The biggest change in this update is that Diego has decided to merge the Pro version with the free plugin so users no longer have to purchase a commercial add-on to get extra features. Diego launched the pro version in 2021 to help support his efforts developing the free plugin but said this is no longer necessary.
“Originally I had planned on developing a plugin business,” he said. “But I found my love for building, contributing, and educating surpassed my desire to be an entrepreneur in the plugin space. This way, I can focus on my passion and also support the community.”
Version 3.0.0 includes previously pro features such as browser and device control that allows for displaying custom content based on the browser and/or device of the current user. It also adds Location control, which isn’t what it sounds like. It allows users to show or hide content based on where the block is located on the website and attributes of its location. Blocks can be conditionally displayed based on post taxonomy, post type, and other rules that offer more control over block visibility than one might ever have imagined possible.
This update brings in controls for Cookies, Metadata, Referral Source, and URL Path. It expands the Date & Time control to include Day of Week and Time of Day.

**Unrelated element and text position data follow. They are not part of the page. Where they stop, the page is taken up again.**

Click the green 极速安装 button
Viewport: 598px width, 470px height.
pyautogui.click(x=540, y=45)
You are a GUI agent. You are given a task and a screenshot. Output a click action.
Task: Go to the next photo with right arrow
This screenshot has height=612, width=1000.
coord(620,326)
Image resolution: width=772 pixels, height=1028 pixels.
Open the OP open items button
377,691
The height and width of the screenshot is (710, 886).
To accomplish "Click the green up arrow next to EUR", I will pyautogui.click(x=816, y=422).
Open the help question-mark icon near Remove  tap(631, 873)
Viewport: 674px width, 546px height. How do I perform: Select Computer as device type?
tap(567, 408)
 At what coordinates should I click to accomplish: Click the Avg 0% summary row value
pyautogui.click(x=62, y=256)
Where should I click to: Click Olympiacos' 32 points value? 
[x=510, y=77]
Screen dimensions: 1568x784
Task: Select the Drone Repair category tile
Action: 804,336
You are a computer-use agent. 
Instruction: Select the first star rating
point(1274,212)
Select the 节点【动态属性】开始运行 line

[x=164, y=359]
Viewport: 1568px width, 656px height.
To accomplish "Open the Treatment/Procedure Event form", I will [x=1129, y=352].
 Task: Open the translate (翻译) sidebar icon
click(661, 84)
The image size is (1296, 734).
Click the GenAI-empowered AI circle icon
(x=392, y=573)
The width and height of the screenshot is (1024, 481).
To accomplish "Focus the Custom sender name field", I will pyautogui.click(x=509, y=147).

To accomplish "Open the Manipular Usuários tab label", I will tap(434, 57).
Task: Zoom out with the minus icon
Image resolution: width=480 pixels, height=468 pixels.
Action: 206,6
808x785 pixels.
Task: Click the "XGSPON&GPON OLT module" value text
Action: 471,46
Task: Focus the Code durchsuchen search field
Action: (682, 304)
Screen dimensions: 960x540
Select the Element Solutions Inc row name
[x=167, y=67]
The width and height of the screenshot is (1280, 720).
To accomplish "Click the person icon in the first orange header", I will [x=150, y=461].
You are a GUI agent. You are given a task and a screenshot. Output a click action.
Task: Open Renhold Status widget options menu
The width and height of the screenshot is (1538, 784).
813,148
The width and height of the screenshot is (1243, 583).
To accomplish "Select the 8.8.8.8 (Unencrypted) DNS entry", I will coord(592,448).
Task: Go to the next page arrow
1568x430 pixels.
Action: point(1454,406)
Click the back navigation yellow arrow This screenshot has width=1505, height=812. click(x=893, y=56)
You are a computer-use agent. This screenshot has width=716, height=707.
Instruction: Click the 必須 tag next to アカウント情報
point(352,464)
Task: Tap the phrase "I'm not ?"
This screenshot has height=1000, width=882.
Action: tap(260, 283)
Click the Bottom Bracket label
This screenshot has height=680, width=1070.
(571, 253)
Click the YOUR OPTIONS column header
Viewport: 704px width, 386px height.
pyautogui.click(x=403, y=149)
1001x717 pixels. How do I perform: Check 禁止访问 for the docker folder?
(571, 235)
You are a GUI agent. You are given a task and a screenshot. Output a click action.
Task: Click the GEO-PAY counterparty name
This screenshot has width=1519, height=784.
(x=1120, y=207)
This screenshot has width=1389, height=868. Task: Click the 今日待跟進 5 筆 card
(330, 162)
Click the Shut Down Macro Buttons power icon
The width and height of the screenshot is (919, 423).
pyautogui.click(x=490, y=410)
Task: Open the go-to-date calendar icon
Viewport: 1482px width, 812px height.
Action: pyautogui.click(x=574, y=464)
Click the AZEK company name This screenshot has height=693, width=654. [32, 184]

Visibility Presets is another mind-blowing new feature in this release, the kind that makes you wonder how this could be a free plugin. It allows users to create a collection of visibility conditions that can be applied to other blocks with a single click. Blocks can have multiple presets applied, and Diego said this is just the first iteration of this feature.
This release includes everything except the WooCommerce and Easy Digital Downloads controls, which include conditional block logic for shopping cart contents, product details, customer metrics, and more. Diego plans to add those later in April with the next version (3.1.0), so he can make a few further changes to them before including them in the free version. Users who rely on the WooCommerce or Easy Digital Downloads controls will need to wait until the next release to deactivate the Pro add-on.
The Block Visibility plugin’s documentation is already extensive, with videos, screenshots, and tutorials for nearly every feature. Diego said he will be investing more time into documenting how developers can create their own Block Visibility extensions. The plugin currently has more than 9,000 active users and will likely see more growth now that the pro features are getting rolled into the free version.